Zrnovci is a village in North Macedonia. It is a seat of the Zrnovci municipality.

==Geography==
Zrnovci is situated in the east part of North Macedonia, 8 km south of Kočani, placed in the Kočani valley, more precisely in the foot of the mountain Plačkovica, with an area of 2848 ha. 57% of the total area of Zrnovci is forest, whereas 32% arable land. The biggest part of the arable land is rice fields (the total yearly production of rice bulb is averagely 800 tons out of which 480 t belong to the community sector).

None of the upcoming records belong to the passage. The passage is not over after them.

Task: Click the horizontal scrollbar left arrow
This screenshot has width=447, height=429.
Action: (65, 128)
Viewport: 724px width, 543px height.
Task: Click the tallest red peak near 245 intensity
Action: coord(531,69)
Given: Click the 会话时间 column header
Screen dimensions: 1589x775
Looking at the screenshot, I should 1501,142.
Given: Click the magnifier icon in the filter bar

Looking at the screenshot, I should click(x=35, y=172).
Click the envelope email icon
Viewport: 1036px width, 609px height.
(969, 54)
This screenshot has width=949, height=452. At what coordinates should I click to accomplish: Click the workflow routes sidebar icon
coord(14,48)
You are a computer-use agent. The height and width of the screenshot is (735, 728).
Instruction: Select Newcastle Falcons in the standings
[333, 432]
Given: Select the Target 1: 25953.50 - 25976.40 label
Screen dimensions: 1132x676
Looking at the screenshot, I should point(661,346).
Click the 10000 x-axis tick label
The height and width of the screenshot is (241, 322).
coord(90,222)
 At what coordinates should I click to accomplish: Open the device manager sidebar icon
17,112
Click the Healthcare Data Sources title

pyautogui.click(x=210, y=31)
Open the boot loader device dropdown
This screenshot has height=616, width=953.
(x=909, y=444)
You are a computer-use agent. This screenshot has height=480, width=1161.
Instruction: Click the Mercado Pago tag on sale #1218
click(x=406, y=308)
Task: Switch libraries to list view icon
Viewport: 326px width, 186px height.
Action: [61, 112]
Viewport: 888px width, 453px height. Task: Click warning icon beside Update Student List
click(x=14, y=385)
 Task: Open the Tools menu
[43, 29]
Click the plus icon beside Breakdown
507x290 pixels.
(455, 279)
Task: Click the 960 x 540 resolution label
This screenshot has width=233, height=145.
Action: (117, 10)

The river of Zrnovci goes through the village. The river itself is one of the more abundant tributaries of the river Bregalnica. On the river, there is a power station which has largely changed the natural water flow of the river as well as its environment (the living conditions) in it. The mouth area of the Zrnovska river is 38 km2, while its length is 24 km.

==Climate==
The height of Zrnovci above sea level is 345 m and as a part of the valley of Kocani it is shielded against strong north winds coming from the mountain Osogovo, and against air breakthrough from the south, it is protected by the mountain Plačkovica. The parameters that illustrate the climate in this region are the following:
- the average yearly temperature is 13 °C
- the average half year relative humidity of the air is 71%
- the average yearly sum of rainfall is 547,9 mm

==Demographics==
According to the 2002 census, the village had a total of 2,221 inhabitants. Ethnic groups in the village include:

- Macedonians 2,217
- Serbs 2
- Others 2

There are 2279 inhabitants in Zrnovci, 98% of which are ethnic Macedonians and Macedonian Orthodox Christians. 1137 people are able to work, 730 of which are unemployed. The profile of the education level is the following:
- 27% are with secondary education,
- 2% with higher professional education and
- 1% with university

The inhabitants are mainly agricultural producers who cultivate their fields; part of them keep domestic animals or have trade store or restaurants. The craft and the few small industrial objects give out an impression of town activities.